● TASK REQUIREMENTS
Filter this material down to the lines that contain the string "size", and return those lines.

● RECORDS FOR THIS TASK
--

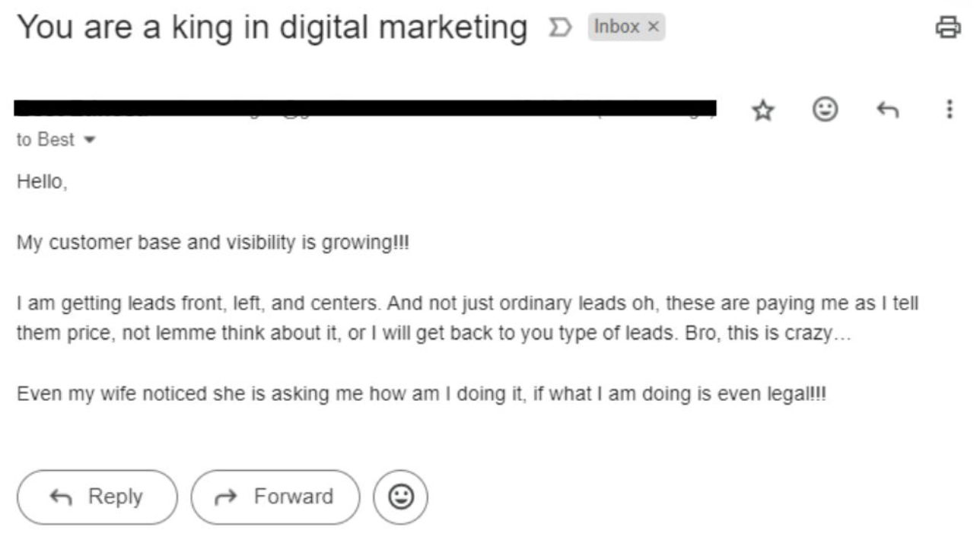Viewport: 980px width, 540px height.
Task: Click the "Even my wife noticed" sentence
Action: click(x=421, y=395)

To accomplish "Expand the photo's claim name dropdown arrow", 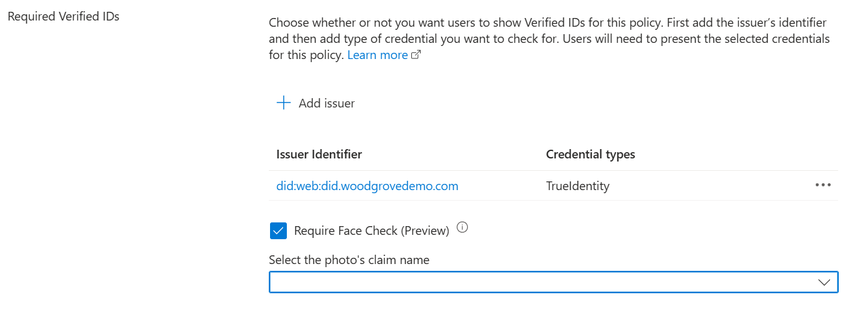I will (x=824, y=282).
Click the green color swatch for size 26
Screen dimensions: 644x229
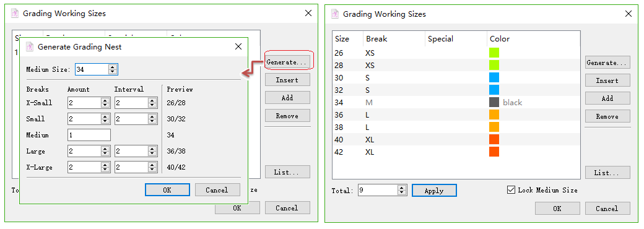(x=494, y=53)
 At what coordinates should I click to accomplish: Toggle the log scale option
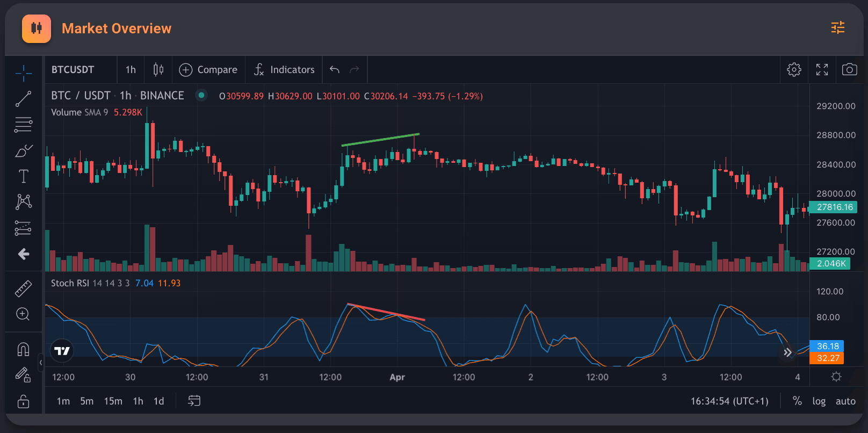coord(819,401)
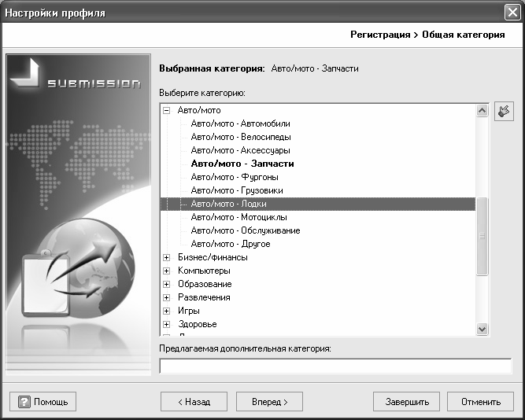The width and height of the screenshot is (525, 420).
Task: Expand the Бизнес/финансы category
Action: click(167, 257)
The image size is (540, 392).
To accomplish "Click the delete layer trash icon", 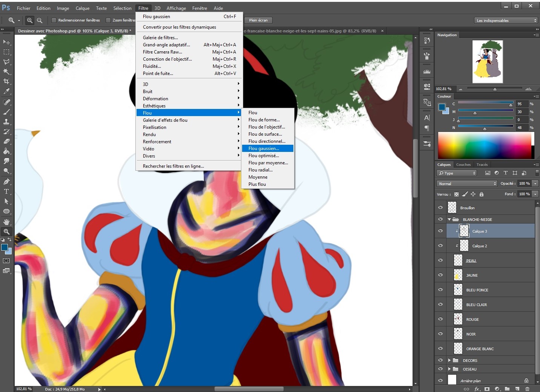I will pyautogui.click(x=527, y=389).
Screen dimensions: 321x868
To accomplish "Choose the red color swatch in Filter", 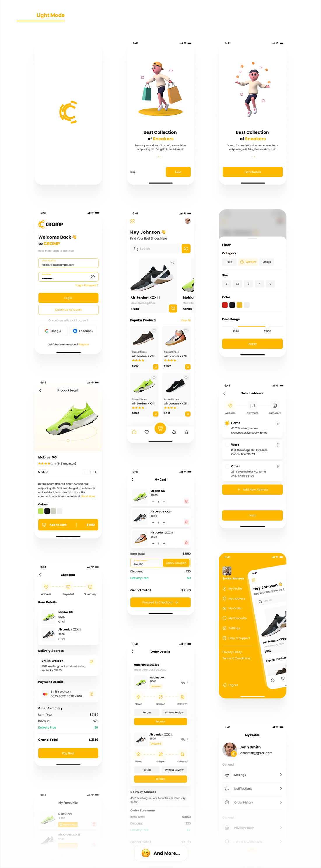I will [x=225, y=305].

--

● SOLUTION BELOW
Click the green color swatch for size 26
The image size is (540, 392).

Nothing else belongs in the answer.